- **SET OF TASKS**
1. Write out the part of the Social Security excerpt starting at "In fact, understanding" and ending at "in your lifetime.", word for word.
2. In the Social Security excerpt, what is this year's cap on wages subject to Social Security taxes?

- **TEXT EXCERPT**
━━━━━━━━━━━━━━━━━━━━
In fact, understanding Social Security’s shortcomings should prompt you to build a nest egg of your own rather than plan to fall back on those benefits down the line. Chances are, they won’t do a good enough job of covering your senior living costs — not even close.
2. The wage cap increased
Social Security gets most of its revenue from payroll taxes. But workers don’t pay those taxes on all of their earnings. Instead, there’s an annual cap that’s put into place.
Last year, wages of up to $142,800 were subject to Social Security taxes. This year, that cap has increased to $147,000. If you’re a higher earner and you’re not sure why your paychecks have been shrinking, this could be your answer.
3. The value of work credits rose
Being able to collect Social Security in retirement isn’t a given. To qualify for benefits, you’ll need to earn enough money to accrue 40 work credits in your lifetime.
The value of a work credit changes from year to year, and you can earn up to four work credit annually. Last year, a single work credit was worth $1,470 of earnings. This year, you’ll need $1,510 in earnings to snag a work credit.
If you have a full-time job, work credits are something you probably don’t need to concern yourself with. But if you work part-time, it pays to keep tabs on the value of work credits.
Even if Social Security isn’t something you plan to collect for decades, it’s still important to keep up with changes to the program. Some of those changes might impact you immediately, even if you’re years away from leaving the workforce for good.
Plus, as mentioned, knowing how the program works could help you make smart decisions when you’re younger that lead to higher benefits. If you’re able to grow your job skills and snag a raise, for example, that could lead to more generous benefits down the line. And that’s something your future self will thank you for.
━━━━━━━━━━━━━━━━━━━━
- **DATA RECORDS**

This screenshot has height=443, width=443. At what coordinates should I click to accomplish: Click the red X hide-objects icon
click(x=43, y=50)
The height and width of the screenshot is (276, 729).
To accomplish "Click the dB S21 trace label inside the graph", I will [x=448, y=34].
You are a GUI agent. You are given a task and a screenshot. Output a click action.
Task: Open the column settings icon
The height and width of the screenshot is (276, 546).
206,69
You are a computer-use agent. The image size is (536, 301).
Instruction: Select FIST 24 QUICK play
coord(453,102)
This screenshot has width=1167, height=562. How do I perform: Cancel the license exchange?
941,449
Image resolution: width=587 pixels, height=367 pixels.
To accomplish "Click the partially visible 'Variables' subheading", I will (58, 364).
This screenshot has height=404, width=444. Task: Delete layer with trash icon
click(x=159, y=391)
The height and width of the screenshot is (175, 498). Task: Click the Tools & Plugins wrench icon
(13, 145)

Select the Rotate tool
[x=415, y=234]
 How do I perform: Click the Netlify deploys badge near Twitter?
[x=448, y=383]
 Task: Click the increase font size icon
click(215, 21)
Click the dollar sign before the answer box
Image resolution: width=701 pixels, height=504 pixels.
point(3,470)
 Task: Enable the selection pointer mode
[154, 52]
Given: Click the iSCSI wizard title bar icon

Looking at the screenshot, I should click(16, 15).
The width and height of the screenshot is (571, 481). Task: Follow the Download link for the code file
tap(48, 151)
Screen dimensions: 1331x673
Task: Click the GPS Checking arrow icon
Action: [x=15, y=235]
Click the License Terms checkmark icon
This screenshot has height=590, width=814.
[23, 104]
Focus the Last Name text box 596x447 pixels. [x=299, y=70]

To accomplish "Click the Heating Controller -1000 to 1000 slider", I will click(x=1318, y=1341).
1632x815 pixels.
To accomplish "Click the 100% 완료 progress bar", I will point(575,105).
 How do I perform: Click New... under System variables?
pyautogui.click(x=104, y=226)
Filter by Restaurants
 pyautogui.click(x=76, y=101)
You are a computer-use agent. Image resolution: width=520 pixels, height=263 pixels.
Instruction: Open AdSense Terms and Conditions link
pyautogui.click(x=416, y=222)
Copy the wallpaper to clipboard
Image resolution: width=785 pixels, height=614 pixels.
━━━━━━━━━━━━━━━━━━━━
- **COMPLETE ANSWERS**
1.
In fact, understanding Social Security’s shortcomings should prompt you to build a nest egg of your own rather than plan to fall back on those benefits down the line. Chances are, they won’t do a good enough job of covering your senior living costs — not even close.
2. The wage cap increased
Social Security gets most of its revenue from payroll taxes. But workers don’t pay those taxes on all of their earnings. Instead, there’s an annual cap that’s put into place.
Last year, wages of up to $142,800 were subject to Social Security taxes. This year, that cap has increased to $147,000. If you’re a higher earner and you’re not sure why your paychecks have been shrinking, this could be your answer.
3. The value of work credits rose
Being able to collect Social Security in retirement isn’t a given. To qualify for benefits, you’ll need to earn enough money to accrue 40 work credits in your lifetime.

2. $147,000